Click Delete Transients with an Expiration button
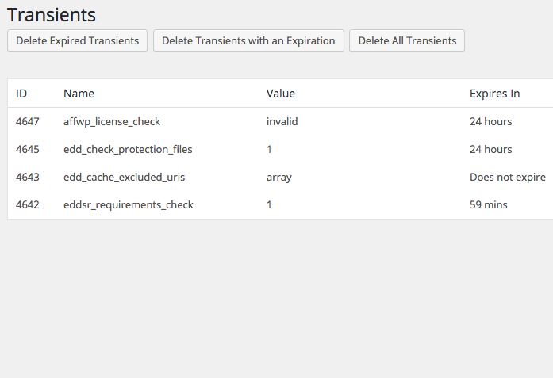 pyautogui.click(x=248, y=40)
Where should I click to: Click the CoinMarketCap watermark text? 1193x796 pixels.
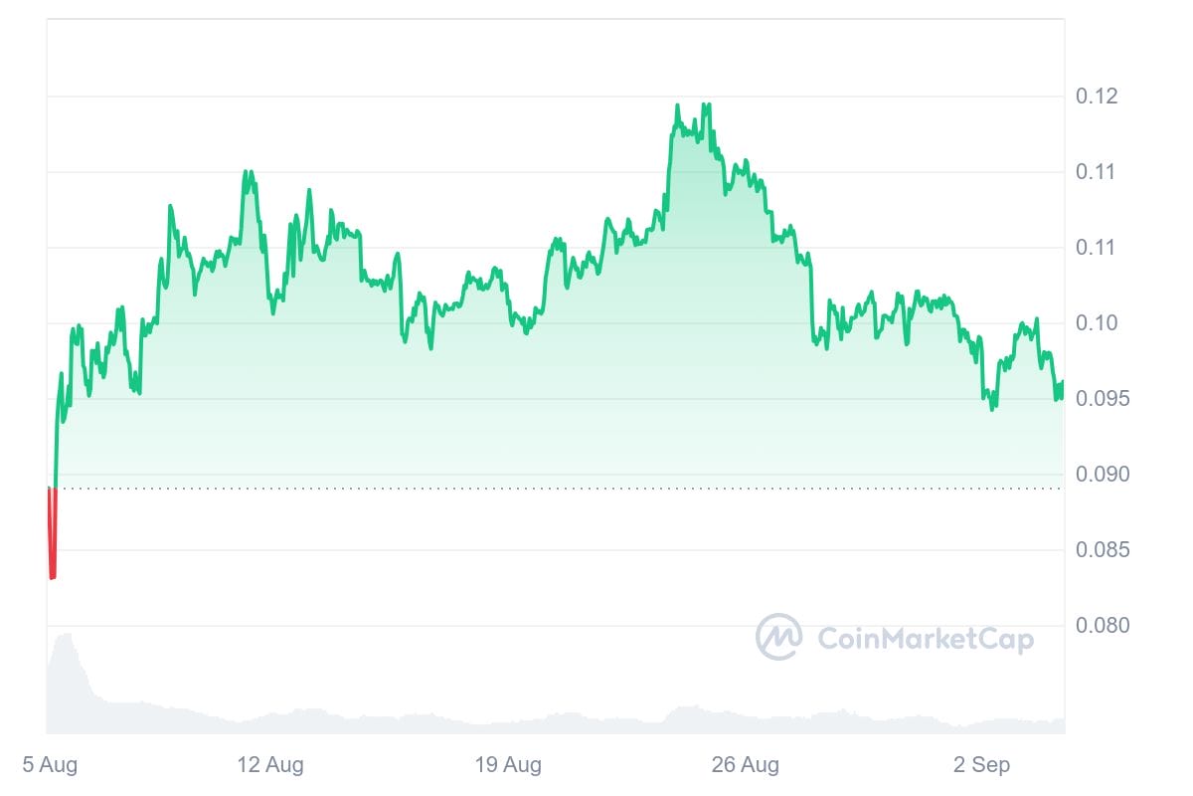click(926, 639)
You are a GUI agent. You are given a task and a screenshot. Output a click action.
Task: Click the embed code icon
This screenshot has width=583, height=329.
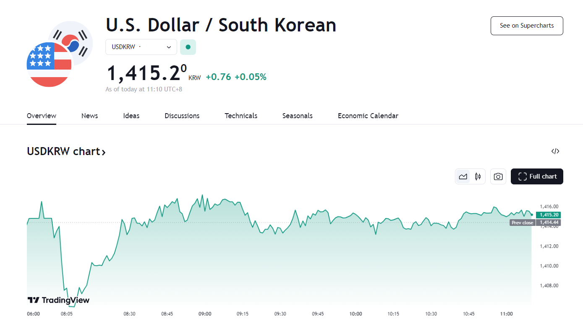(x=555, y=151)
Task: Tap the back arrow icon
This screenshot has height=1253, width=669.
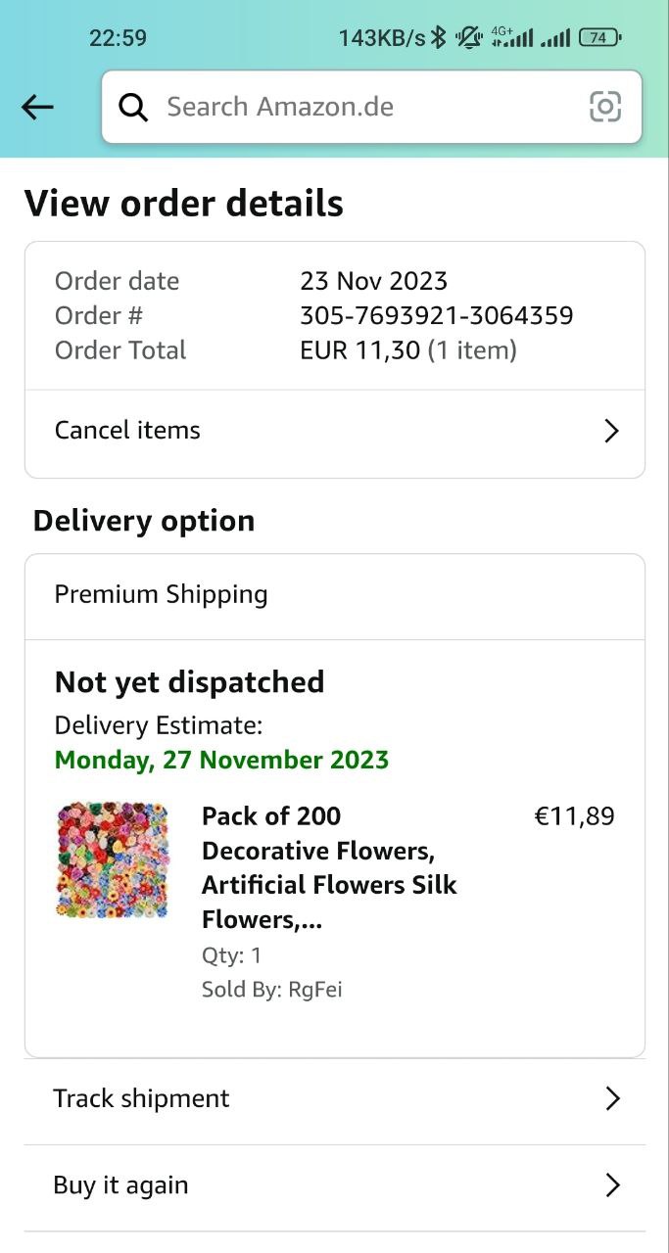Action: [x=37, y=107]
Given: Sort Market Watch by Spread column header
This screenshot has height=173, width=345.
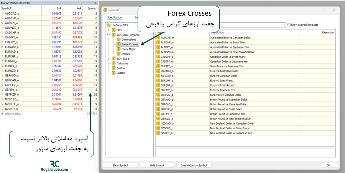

-----

Repeat all the entries above word for word, but leave out the pictures.

-- Reply --
Click Delete Transients with an Expiration button
 pyautogui.click(x=248, y=40)
Where should I click to: Click the CoinMarketCap watermark text? 1193x796 pixels.
click(926, 639)
You are a GUI agent. You are given a task and a screenshot. Output a click action.
Task: Click the embed code icon
This screenshot has width=583, height=329.
(x=555, y=151)
Task: Tap the back arrow icon
This screenshot has height=1253, width=669.
Action: [x=37, y=107]
Given: Sort Market Watch by Spread column header
This screenshot has height=173, width=345.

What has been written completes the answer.